The influencer first gained notoriety through her Cambridge University posts before facing accusations of failing to deliver on a book deal and selling tickets to mostly non-existent workshops, Page Six notes. She even marketed a questionable homemade beauty product called Snake Oil.
In 2019, her former friend Natalie Beach wrote an explosive essay for The Cut titled “I Was Caroline Calloway,” revealing she had ghostwritten many of Calloway’s popular Instagram captions. The piece also alleged that Calloway had purchased fake followers and failed to deliver on a six-figure book deal for a memoir titled School Girl, returning most of her $100,000 advance in 2017.
Beach addressed Calloway’s tendency for embellishment, writing, “Caroline was caught between who she was and who she believed herself to be, which in the end may have been the most relatable thing about her. This is why, when people ask me if Caroline is a scammer, I try to explain that if she is, her first mark is always herself.”

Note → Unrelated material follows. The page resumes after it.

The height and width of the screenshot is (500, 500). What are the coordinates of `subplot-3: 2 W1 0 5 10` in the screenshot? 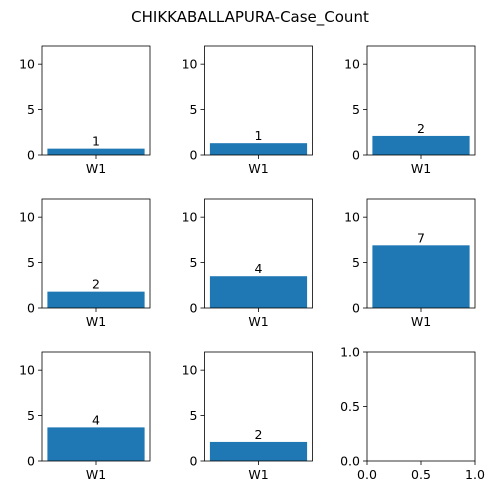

In October, Calloway stirred up outrage by refusing to evacuate her Sarasota beachfront home despite Hurricane Milton warnings, posting, “If I actually die in this storm, my books are going to go WAY UP in price. Order now.”
Both women published books in 2023. When The New Yorker reviewed both works, Calloway gleefully shared on Instagram: “‘Beach’s book, on the other hand, is almost irritatingly rooted in fact. … Beach’s book is less meandering than Calloway’s, and yet it is also slower and more unsure of itself.’ GOD, MAKE ME THE BIGGER PERSON — JUST NOT YET!!!!!!” According to The Cut, Calloway isn’t alone in attempting to capitalize on the high-profile case, as various social media users have been tagging Mangione in posts to boost their visibility by association.